Oh good, I'm glad we're back to Maggie's speech - I wanted to comment on this last night but the discussion seemed to have moved on.

It is an amazing piece of work - it's no wonder everyone loved her. I disagree profoundly with the sentiments however, and seeing it in context made me think that the popular interpretation of that phrase "there's no such thing as society" is not very distant from its original meaning at all.

She said that society is made up of individual actions but acknowledged that those individual actions would be based on the "duty to look after ourselves and then also to help look after our neighbour". The speech suggests that if you give people the freedom to act in this way, society takes care of itself.

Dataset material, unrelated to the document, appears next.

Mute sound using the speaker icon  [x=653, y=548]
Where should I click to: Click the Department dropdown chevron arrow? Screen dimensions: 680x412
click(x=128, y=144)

For the reasons Swedes has outlined (via Lewes 1875) this does not work. If you rely on individual self-interest (even if that self-interest optimistically extends to "our neighbour") to create society, the result is unpredictable and chaotic. Surely the policy of "choice" in schools that we are all debating here is a prime example of this. Or for an even more extreme example we have a financial system which actively encourages the short term self-interest of bankers whose increasingly cavalier actions have resulted in thousands of people losing their homes and worldwide economic chaos.

Government has to act as a buffer against the effects of rampant self-interest, otherwise the "tapestry of living men and women" starts to look very ugly indeed.

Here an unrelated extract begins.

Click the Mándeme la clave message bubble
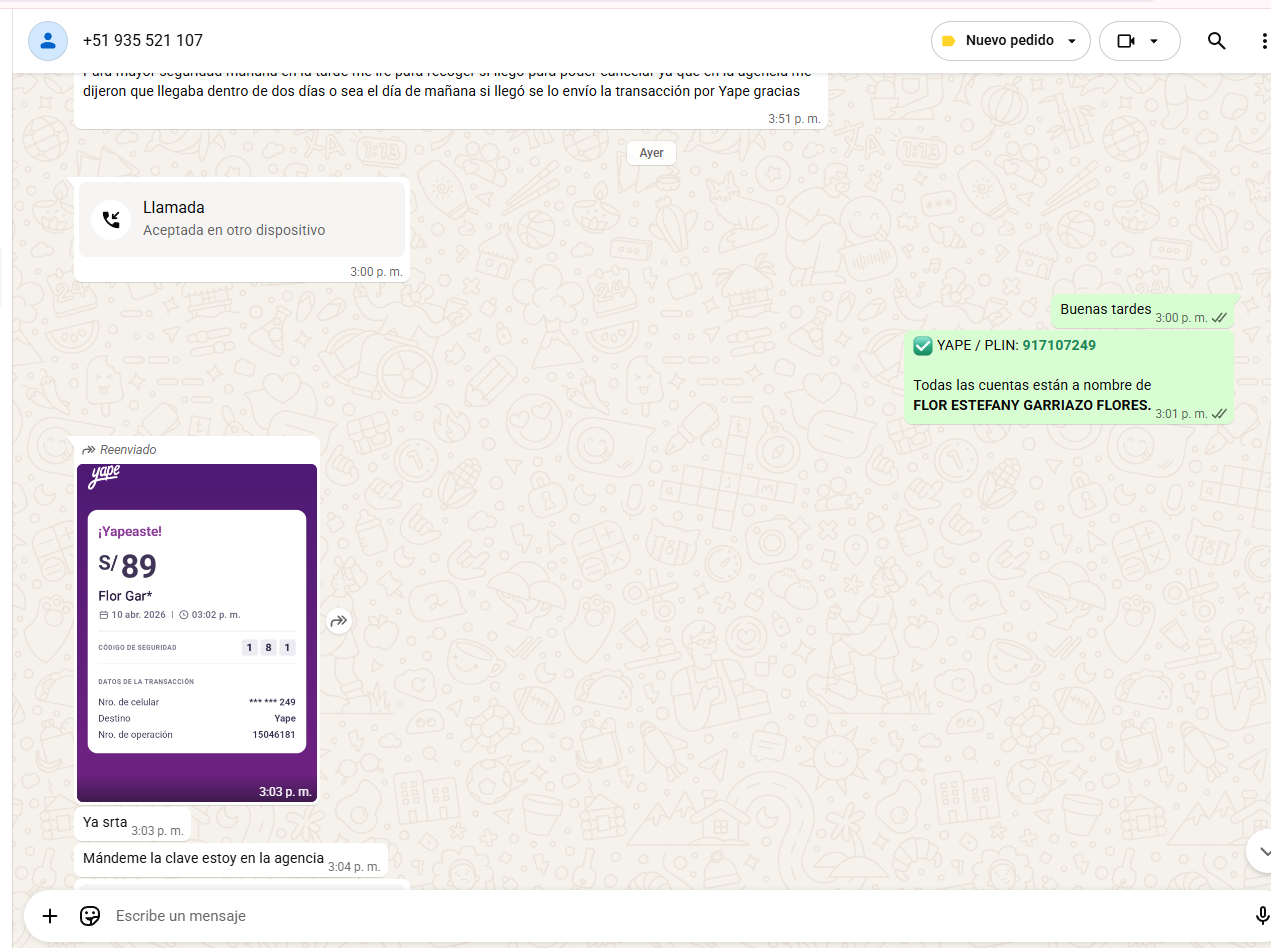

UnquietDad · 02/04/2008 11:49

I think all of the above over-complicates my point, My understanding of it is a) people thought she was aaying "there is no society", and that's the way it's always quoted, but b) she actually is saying we are society - and that you therefore can't blame this thing called "society" for social ills, because that means you are blaming Us. The "men and women and families" referred to.

She was making the distinction between an abstract notion of "society" as something to blame, and a more concrete notion of "society" as being made up of individuals.

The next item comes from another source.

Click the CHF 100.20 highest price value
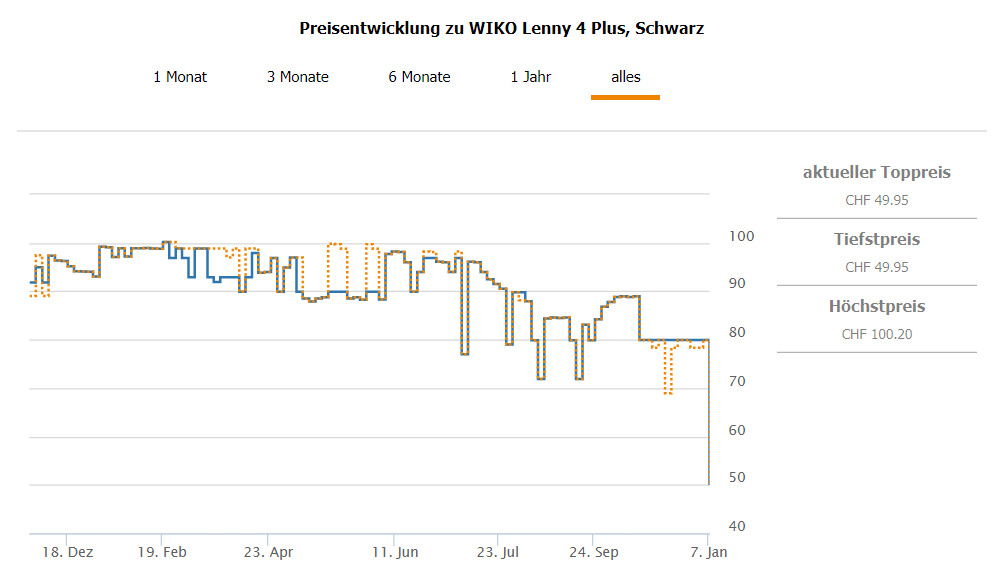993x576 pixels. point(876,334)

IorekByrnison · 02/04/2008 12:12

Yes I see that, and I won't keep harping on, but if you say that society is merely a collection of people acting in their own interests, then there really is no society in any coherent sense.

UnquietDad · 02/04/2008 12:14

I see what you mean, but I don't necessarily think it's about people acting in their own interests. Is that really what Conservatism is about? (I know it's what its detractors say it's about, but sensible Tory commentators do their best to persuade us otherwise.)

IorekByrnison · 02/04/2008 12:54

Well they would, wouldn't they?

Anna8888 · 02/04/2008 14:10

Acting in one's own best interest includes cooperating with others where necessary. None of us get very far in isolation.

Swedes · 02/04/2008 17:32

Britain has a long history of philanthropy. I think it's a shame if people believe we only act in self interest.

UQD I have only ever been on a tram in Germany, in spite of living all over the UK. Sorry if me finding the idea of a tram amusing was offensive.

Anna8888 · 02/04/2008 19:23

A lot of philanthropy is pretty self-interested, though

amicissima · 02/04/2008 19:45

This reply has been deleted

Message withdrawn at poster's request.